PROVIDED RECORDS |
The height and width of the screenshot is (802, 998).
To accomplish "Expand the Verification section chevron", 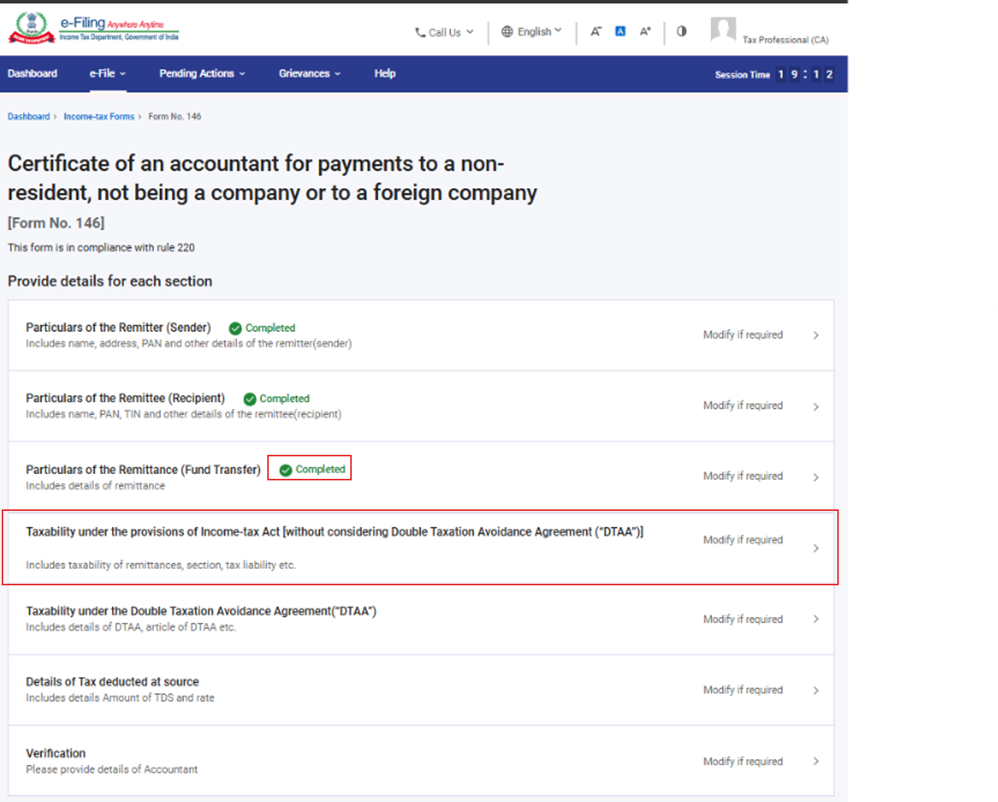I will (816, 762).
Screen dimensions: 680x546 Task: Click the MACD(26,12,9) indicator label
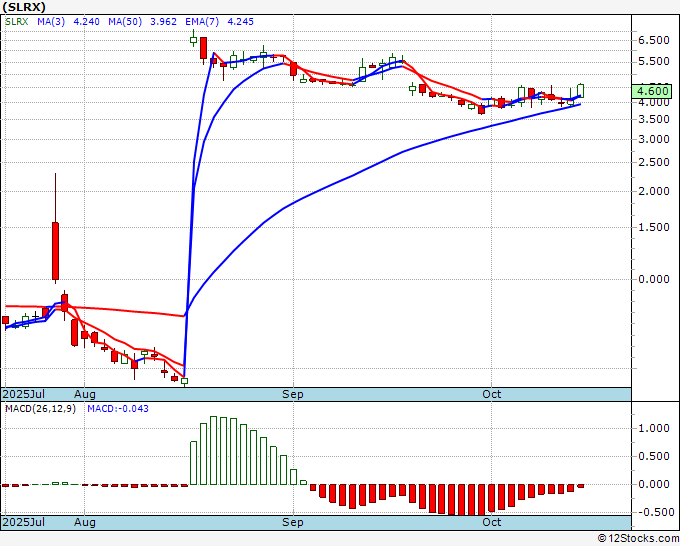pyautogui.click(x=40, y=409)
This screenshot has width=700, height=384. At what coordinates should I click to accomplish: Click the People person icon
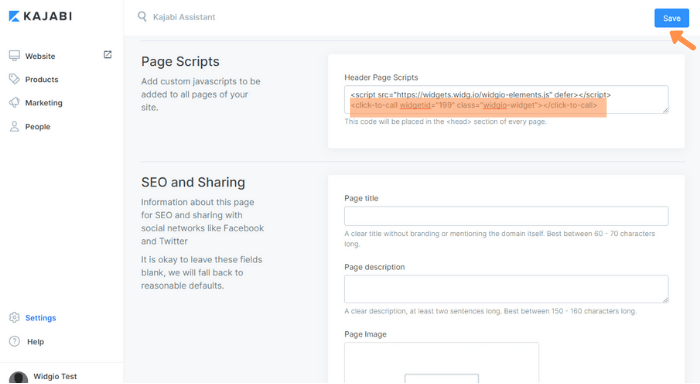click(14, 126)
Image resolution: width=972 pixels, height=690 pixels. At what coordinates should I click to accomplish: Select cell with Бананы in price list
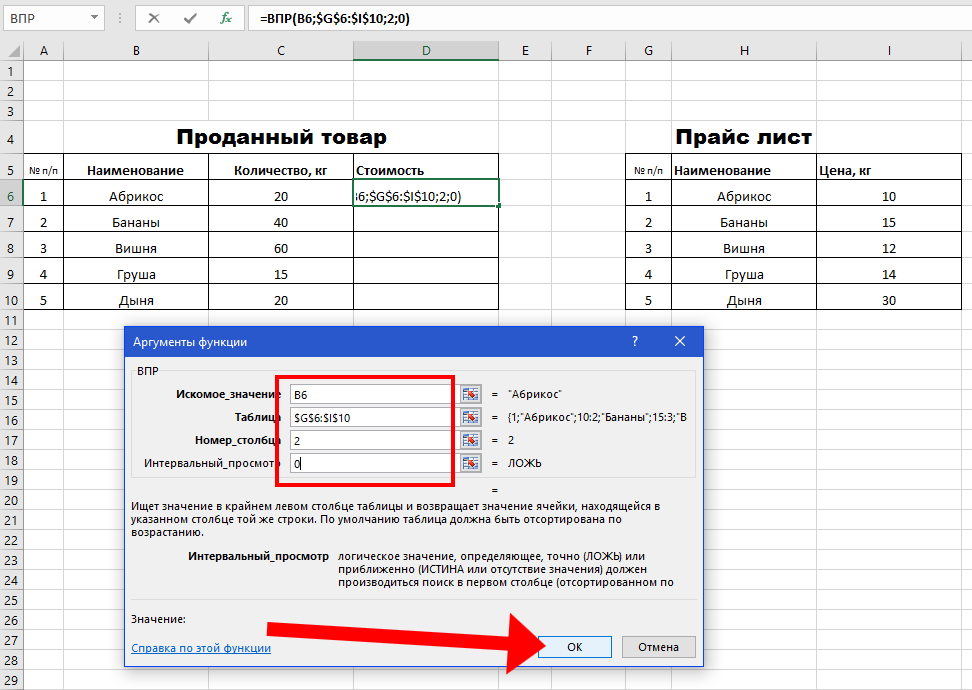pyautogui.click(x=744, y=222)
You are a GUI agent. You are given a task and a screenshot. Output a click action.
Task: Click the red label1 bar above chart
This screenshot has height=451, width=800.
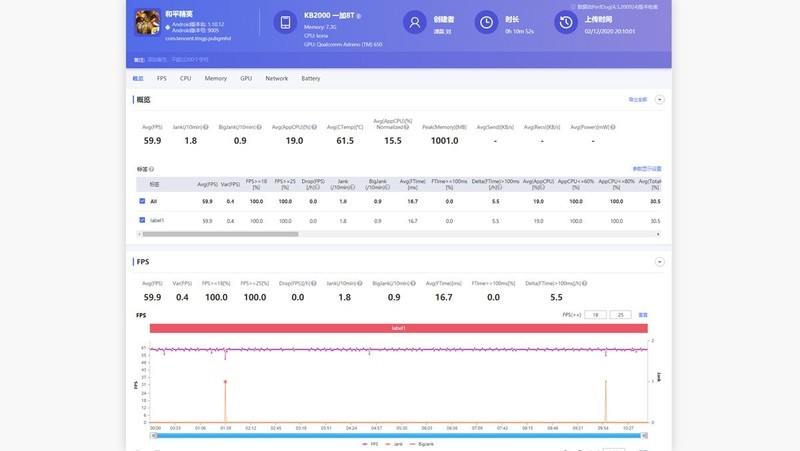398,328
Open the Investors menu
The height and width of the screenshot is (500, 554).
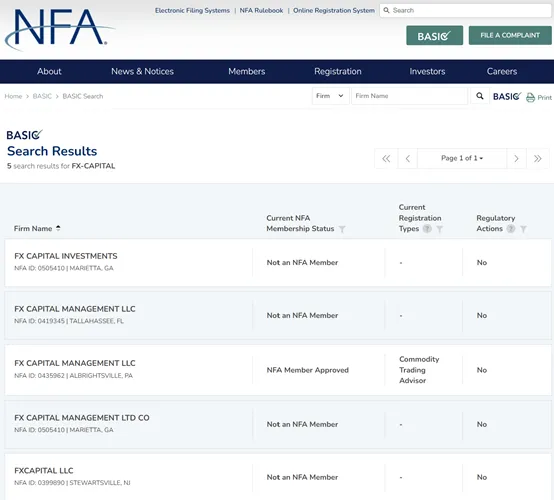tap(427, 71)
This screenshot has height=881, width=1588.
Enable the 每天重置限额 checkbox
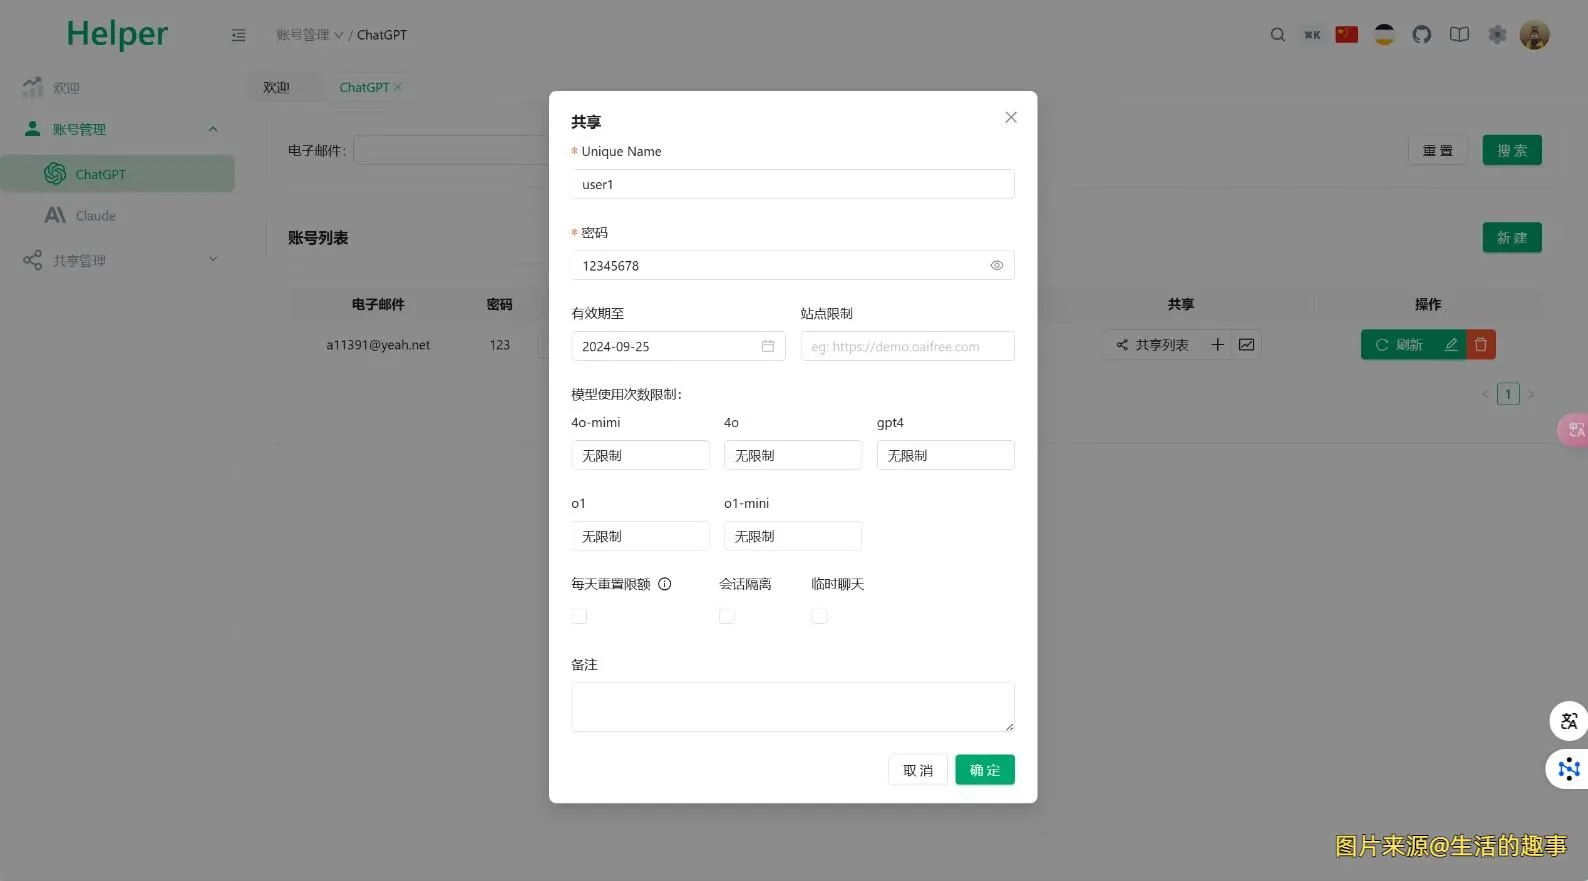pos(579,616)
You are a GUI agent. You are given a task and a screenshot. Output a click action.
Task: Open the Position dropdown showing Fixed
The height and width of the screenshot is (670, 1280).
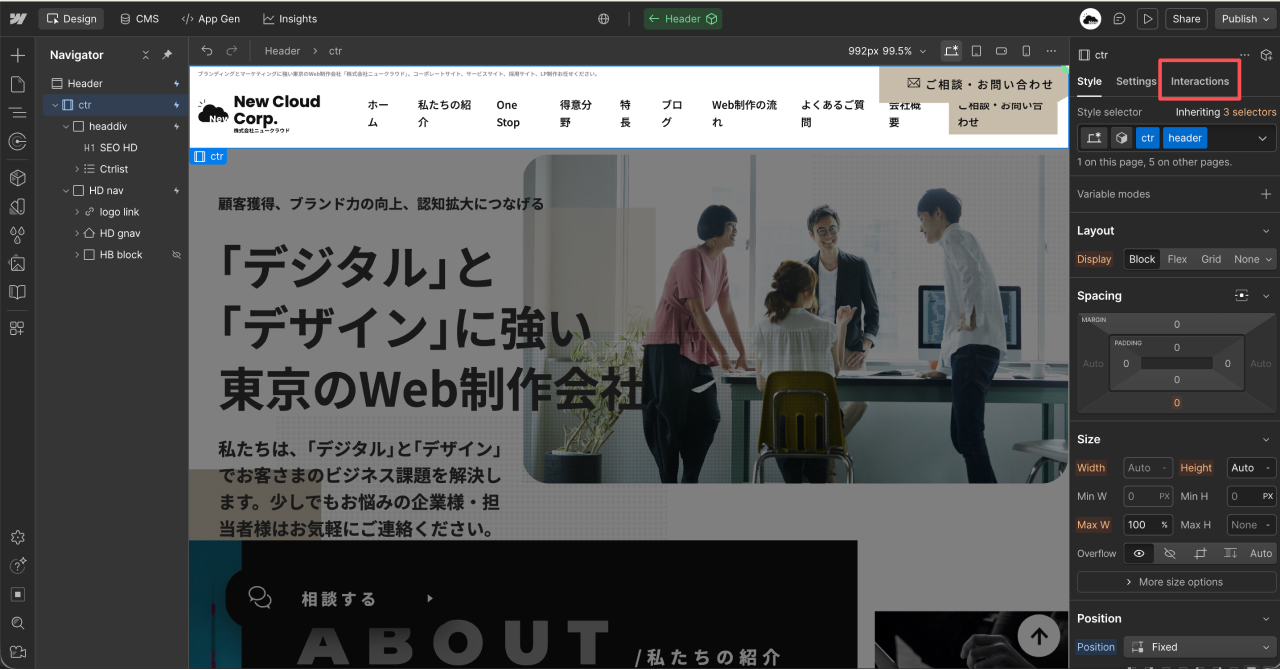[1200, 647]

YOUR INSTRUCTIONS | Each line from the one containing "The height and width of the screenshot is (500, 554)." through the last line of the listing must be copied exactly, and the pictures must not be.

SOLUTION TO THE EXERCISE |
The height and width of the screenshot is (500, 554).
tap(427, 71)
This screenshot has height=881, width=1588.
Enable the 每天重置限额 checkbox
pos(579,616)
You are a GUI agent. You are given a task and a screenshot. Output a click action.
Task: Open the Position dropdown showing Fixed
The height and width of the screenshot is (670, 1280).
[1200, 647]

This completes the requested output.